Mobility is one of the new fitness buzzwords that has piqued the interest of many competitive and non-competitive weight trainers today. They attend mobility clinics and stretch sessions, blame their inability to perform certain exercises on mobility issues and tightness, and work out through pain they chalk up to residual tightness from old injuries. There are solution to these issues. Focusing on mobility may be one. Training through your pain is definitely not one. 

The major flaw in the common approach to mobilization is that it focuses on increasing joint mobility, but does not optimize motor control and neurological input to the brain. For example, you can be extremely mobile through the hip joint, and, at the same time, extremely unstable while doing a body weight squat. In other words, you are “jacking the joint” rather than “stacking” it. That is where functional joint centration comes in to play. 


     Joint centration considers the mobility you have in a joint       when the joint is correctly positioned or stacked. Correct         positioning has two parts. It means the joint has a perfect       axis of rotation to move as needed while supporting               proper disassociation of movement from other joints. The       third and most powerful component of proper joint                   centration is that a properly activated joint will send 100%       accurate information from the joint to the brain on proper         muscle activation and positioning. In return, this will give         you the best mechanical advantage to ensure maximal           stable loading – or stacking - of the joint.

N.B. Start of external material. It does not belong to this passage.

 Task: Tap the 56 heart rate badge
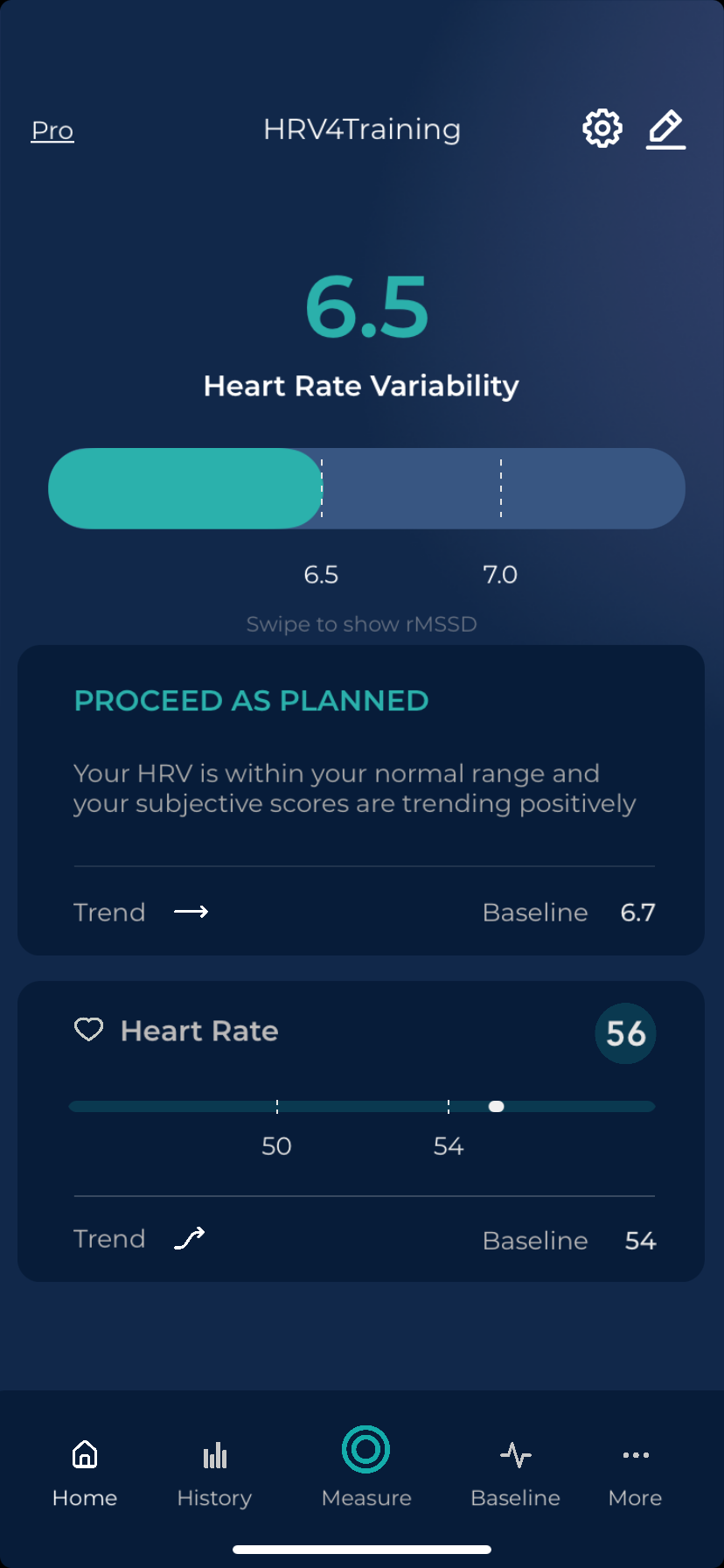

Stacking the hip joint properly, for example, means we maintain maximum contact of the ball in socket as we move through full rotation of the joint. Think of it as keeping the hip “truly plugged in” so it doesn’t have to recruit help from the back or pelvis while bending or squatting. Instead, proper joint centration activates the musculature around the hip at a high level, giving stability, strength, balance and long term endurance to the joint and added “mobility” to the movement.   

Don’t get me wrong, high mobility is a great goal. But, without a truly plugged in joint that can move independently from others while using the correct muscle support and sending proper signals to the brain, we are relying on a faulty foundation that will limit our performance in the short and long run. Would you rather send the brain information of strength and stability or weakness and uncertainty?